Parker's antbird is 13.5 to 15 cm long. Males are almost entirely slate gray, with somewhat lighter underparts than upperparts. They have a hidden white patch between their scapulars and narrow white tips on their wing coverts and outer tail feathers. Their flanks have an olivaceous tinge. Females have an olive brown or olive brown tinged gray crown and ear coverts, a paler olive brown supercilium, and gray lores. Their upperparts, wings, and tail are olive brown. They have a very small or no interscapular patch. Their throat and underparts are tawny buff or cinnamon rufous. Both sexes have a rich chocolate brown iris, a brownish black maxilla, a horn-colored mandible with a brownish black tomium, and brownish black legs and feet.
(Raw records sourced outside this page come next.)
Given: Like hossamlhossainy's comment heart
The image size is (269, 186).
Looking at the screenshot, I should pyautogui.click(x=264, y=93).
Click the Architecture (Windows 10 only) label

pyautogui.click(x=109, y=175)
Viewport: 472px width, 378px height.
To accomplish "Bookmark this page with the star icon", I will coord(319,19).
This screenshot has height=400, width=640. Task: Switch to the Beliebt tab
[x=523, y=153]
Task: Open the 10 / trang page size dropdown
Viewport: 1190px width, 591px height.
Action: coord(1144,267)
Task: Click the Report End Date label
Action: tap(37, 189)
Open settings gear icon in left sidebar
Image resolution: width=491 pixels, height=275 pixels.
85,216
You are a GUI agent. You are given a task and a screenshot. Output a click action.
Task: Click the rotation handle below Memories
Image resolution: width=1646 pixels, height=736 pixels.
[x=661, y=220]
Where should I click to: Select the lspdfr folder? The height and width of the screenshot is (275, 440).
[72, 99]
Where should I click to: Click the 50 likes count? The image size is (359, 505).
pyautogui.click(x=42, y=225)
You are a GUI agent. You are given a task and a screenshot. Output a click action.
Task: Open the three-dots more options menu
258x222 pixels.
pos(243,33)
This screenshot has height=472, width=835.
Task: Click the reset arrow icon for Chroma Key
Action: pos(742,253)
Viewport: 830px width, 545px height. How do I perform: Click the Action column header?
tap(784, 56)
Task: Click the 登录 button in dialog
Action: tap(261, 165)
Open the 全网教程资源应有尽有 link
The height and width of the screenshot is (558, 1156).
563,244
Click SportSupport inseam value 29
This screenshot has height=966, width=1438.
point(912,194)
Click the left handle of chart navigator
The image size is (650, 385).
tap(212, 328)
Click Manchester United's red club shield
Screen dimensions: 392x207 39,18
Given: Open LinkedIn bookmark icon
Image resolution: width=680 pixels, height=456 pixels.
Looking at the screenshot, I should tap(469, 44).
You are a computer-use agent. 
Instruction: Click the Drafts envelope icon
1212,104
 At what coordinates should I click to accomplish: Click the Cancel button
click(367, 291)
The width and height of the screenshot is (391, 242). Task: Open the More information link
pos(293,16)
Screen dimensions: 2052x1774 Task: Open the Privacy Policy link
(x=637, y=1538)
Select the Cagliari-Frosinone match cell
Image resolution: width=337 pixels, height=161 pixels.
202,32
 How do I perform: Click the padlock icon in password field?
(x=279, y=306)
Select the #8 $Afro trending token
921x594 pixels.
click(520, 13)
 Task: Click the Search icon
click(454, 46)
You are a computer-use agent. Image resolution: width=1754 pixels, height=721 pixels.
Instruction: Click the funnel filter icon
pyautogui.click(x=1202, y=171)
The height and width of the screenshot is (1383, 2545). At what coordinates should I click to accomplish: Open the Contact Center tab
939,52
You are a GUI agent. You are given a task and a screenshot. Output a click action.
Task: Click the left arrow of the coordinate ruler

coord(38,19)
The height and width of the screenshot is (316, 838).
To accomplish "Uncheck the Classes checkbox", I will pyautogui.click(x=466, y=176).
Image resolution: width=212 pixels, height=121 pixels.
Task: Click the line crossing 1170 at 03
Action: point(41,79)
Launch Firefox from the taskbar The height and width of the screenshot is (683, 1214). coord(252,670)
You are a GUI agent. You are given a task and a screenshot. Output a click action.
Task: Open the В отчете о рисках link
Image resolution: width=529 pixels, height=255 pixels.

==Distribution and habitat==

Parker's antbird is found on the western slope of Colombia's Western Andes, the northern and eastern slopes of the Central Andes, and the western slope of the Eastern Andes. It inhabits the understorey and edges of humid subtropical montane forest, nearby secondary forest, and bamboo thickets in both forest types. In elevation it ranges between 1100 and 1950 m.

==Behavior==
===Movement===

Parker's antbird is believed to be a year-round resident throughout its range.

===Feeding===

The diet of Parker's antbird has not been detailed but is known to include a variety of insects; it appears to favor beetles. Single birds, pairs, and family groups usually forage low to the ground but do feed into the forest mid-storey. It typically hops through dense vegetation, taking prey from vegetation mostly by gleaning from a perch. It seldom joins mixed-species feeding flocks.

===Breeding===

The breeding season of Parker's antbird is not known but appears to include at least April to July. Nothing else is known about the species' breeding biology.

===Vocalization===

The song of the male Parker's antbird is "a muted note followed by higher-pitched, more intense series initially flat in pitch, then descending and accelerating as final notes shorten". Female song is shorter and has a higher pitch and downslurred notes. Its calls include "a rapid sputter of notes and a short, nasal, descending note".

==Status==

The IUCN has assessed Parker's antbird as being of Least Concern. It has a limited range and an unknown population size that is believed to be decreasing. No immediate threats have been identified. It is considered fairly common. "As is the case with all species that inhabit humid montane forest, Parker's Antbird is vulnerable to deforestation, which is a severe problem in the Colombian Andes. On the other hand, Parker's Antbird occurs in second growth and forest edges, and so is less vulnerable than are other species that are restricted to forest interior or intact forests."